The west is united by common values and emotions, which transcend traditional concerns over sovereignty in the case of France or a reluctance to use force in the case of Germany. This consensus is strong and is likely to last. But there are limits to it. The same images mobilize opinion constrain the way we conduct the war.
Mikhail Gorbachev's warning in 1989 to Erich Honecker, the East German president, on the eve of the fall of the Berlin wall --"he who comes last is punished by history" -- could well apply to Mr. Milosevic. Shrewd and brutal tactician though he may be, he is a figure from the past moving from defeat to defeat.
Compared with the Soviet Union under Stalin, Mr. Milosevic's Serbia is a minor threat: but it is nevertheless a great evil and a real challenge, one that is difficult to explain to non-westerners..

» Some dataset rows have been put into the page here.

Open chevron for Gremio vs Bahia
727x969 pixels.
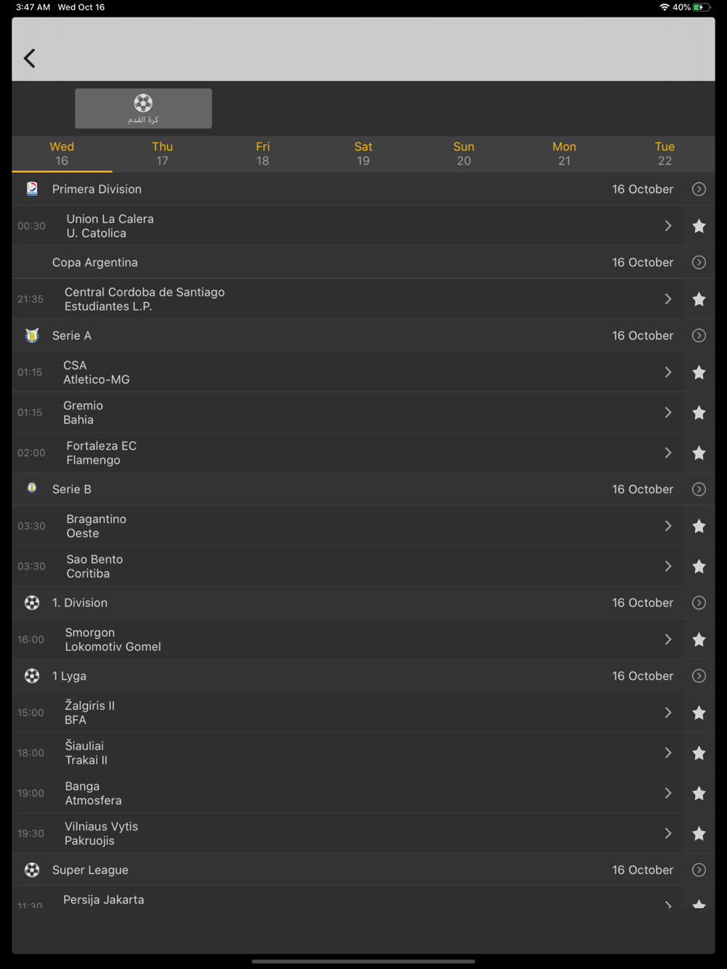(667, 413)
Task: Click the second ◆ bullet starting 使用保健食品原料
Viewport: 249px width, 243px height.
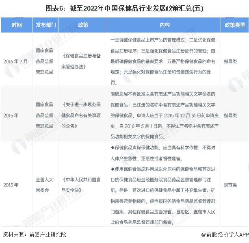Action: tap(113, 168)
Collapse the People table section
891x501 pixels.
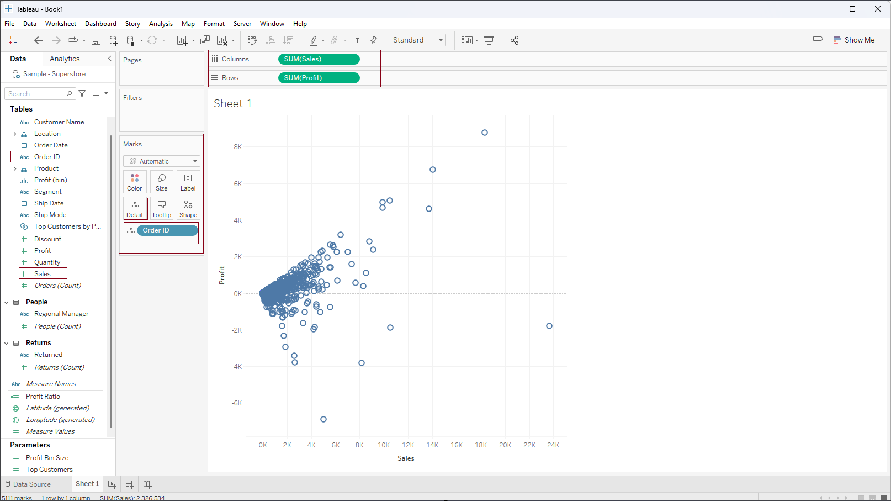[7, 302]
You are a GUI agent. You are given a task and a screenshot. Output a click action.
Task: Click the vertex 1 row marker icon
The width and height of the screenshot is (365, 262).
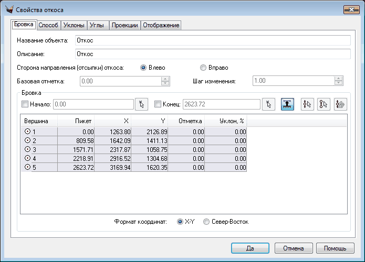[x=27, y=132]
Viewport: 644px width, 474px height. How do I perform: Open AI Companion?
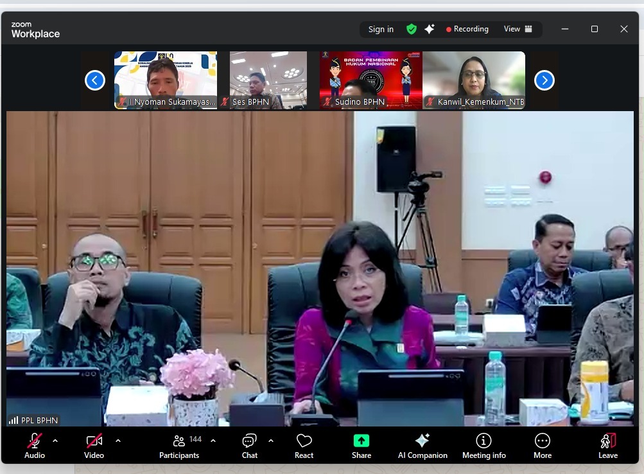[x=422, y=445]
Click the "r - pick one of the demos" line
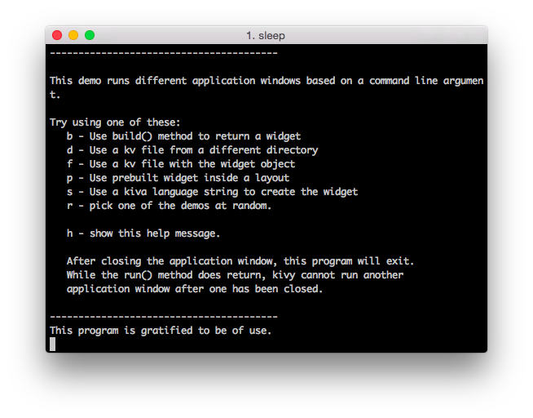The height and width of the screenshot is (418, 533). point(169,206)
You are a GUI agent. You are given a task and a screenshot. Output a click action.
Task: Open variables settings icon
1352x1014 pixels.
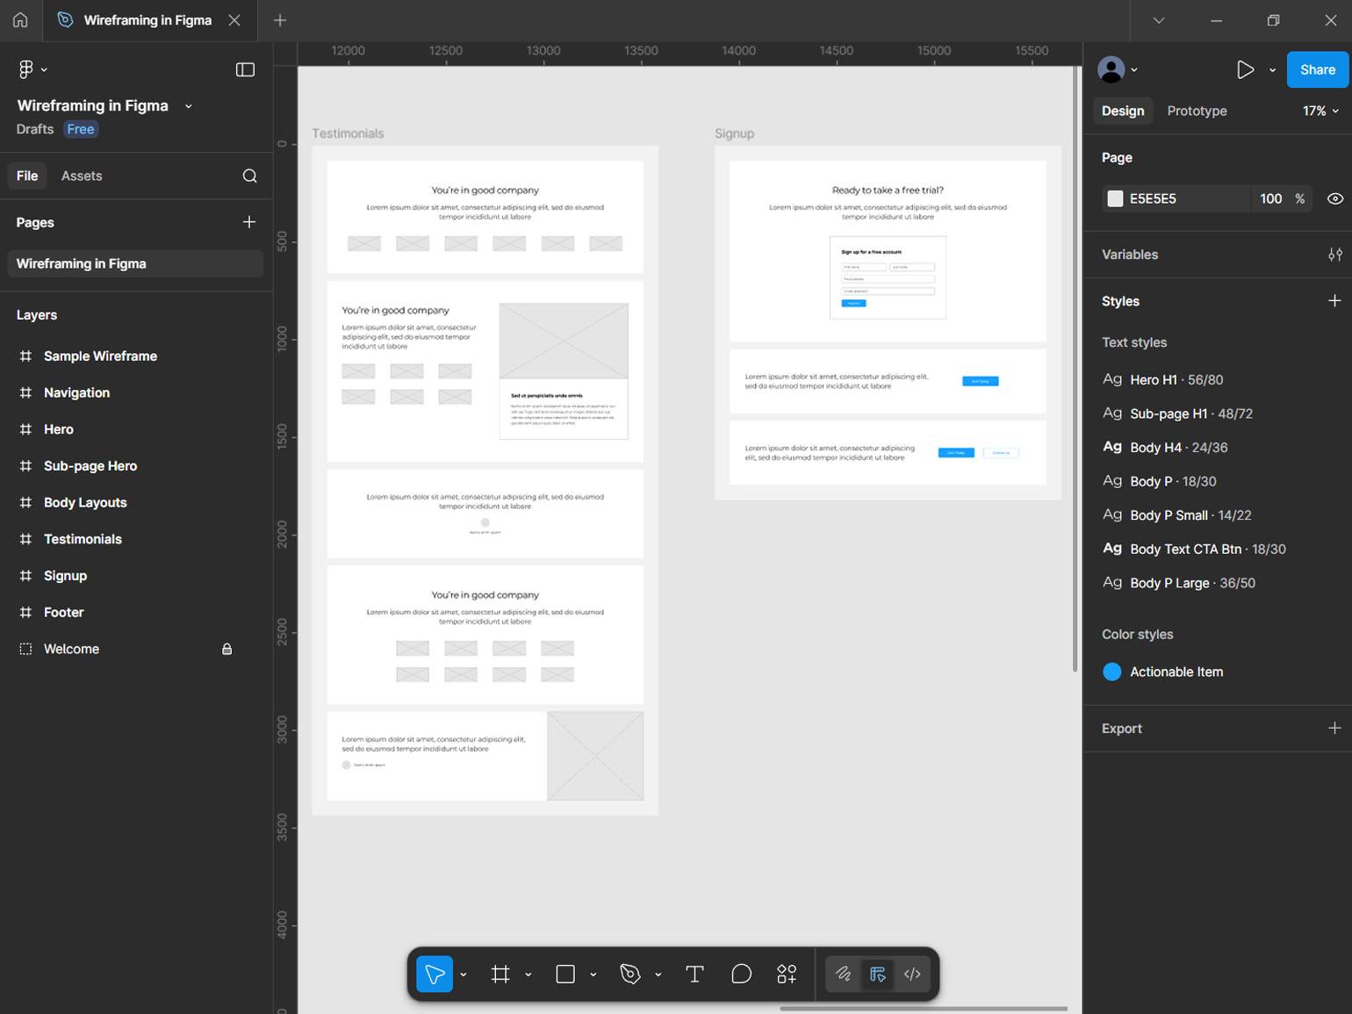click(x=1334, y=255)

Yet selective emotions are preferable to universal indifference of cynicism. The war in Kosovo is not only a metaphor for the 20th century, an accelerated summary of our history; it constitutes for the US, for Nato, and above all for Europe, a defining moment. What price is the US willing to pay to maintain its status as the sole international superpower? Can an alliance such as Nato, with its global ambitions, afford to fail to solve regional problems?
For Europe, the challenge is even more fundamental: the war in Kosovo is transforming our preceptions of ourselves and our vision of our future.- and not only in geographic terms.
...To be a European has taken on a new, yet familiar, meaning: namely, the refusal to tolerate ethnic cleansing on our continent.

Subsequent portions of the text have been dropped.